The agri/cultures project

| Type artikkel: Forskningsprosjekt
The Agri/Cultures Project is a four-year research project funded by the Norwegian Research Council’s FRIPRO programme. The project is focused on developing novel concepts, methods and empirical knowledge for understanding and assessing the complex relational networks embodied in and performed by agricultural biotechnologies.
The use of biotechnologies has been one of the most controversial developments in modern agriculture and remains an issue of ongoing debate and unresolved social and political tension around the world. Norway has been internationally pioneering with a Gene Technology Act (GTA) that explicitly requires that the introduction and use of genetically modified organisms (GMOs) is socially and ethically justifiable, with considerable weight given to societal benefit and contribution to sustainable development. Despite this intention, there is currently a lack of available knowledge on GMOs concerning these issues, a lack of concrete methods for their research, and a lack of clarity on how to approach socio-economic assessment. This makes it very difficult in practice to operationalise the assessment of GMOs (for both cultivation and import) according to their social and ethical justifiability, as currently required by Norwegian law.

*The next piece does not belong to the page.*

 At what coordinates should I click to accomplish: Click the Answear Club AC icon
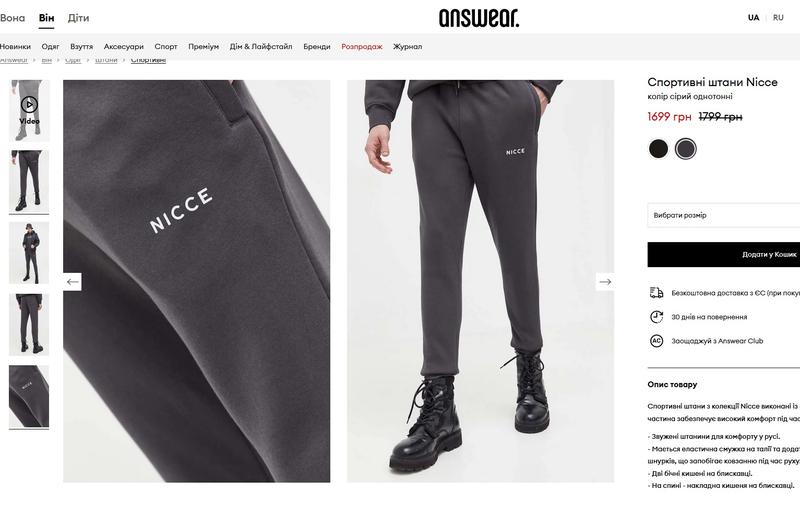coord(656,341)
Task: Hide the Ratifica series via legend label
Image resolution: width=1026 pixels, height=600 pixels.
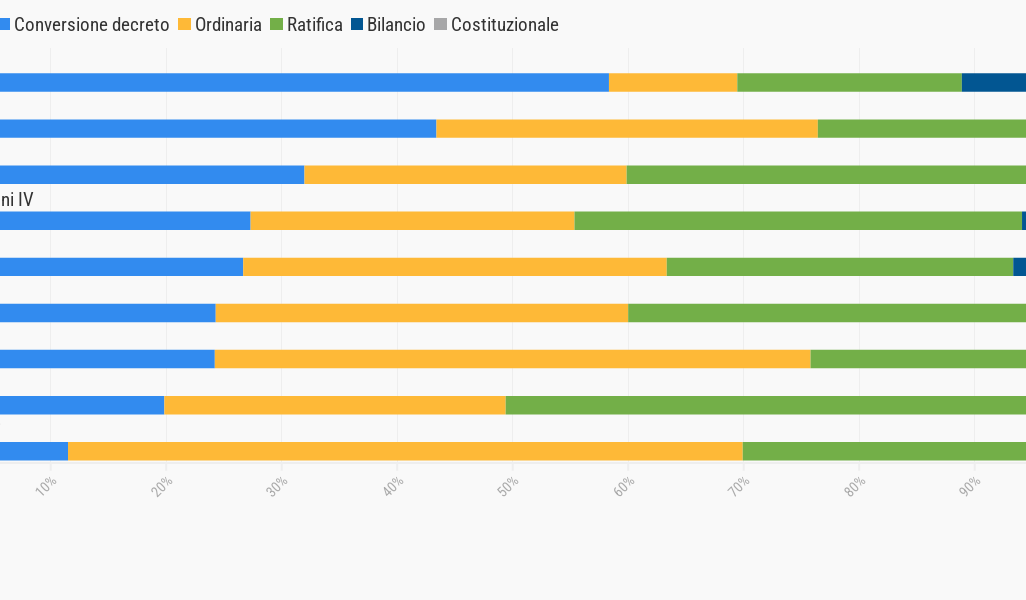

To help address this problem, the Agri/Cultures project seeks to: a) develop new ways of thinking about and researching GMOs that sees them not as isolated technological objects that can be assessed on their own but rather as dynamic networks of social, ecological and technical relations that have to be considered and assessed as a package, b) generate relevant knowledge that can enable both the assessment of the relational network of GMOs against criteria of sustainability, societal benefit and ethical justifiability, and the comparison of this network with those of conventional and organic agri/cultures. c) explore novel ways to capture and visualise these relational networks so that the information is accessible, engaging, relevant and useful for publics and policy-makers.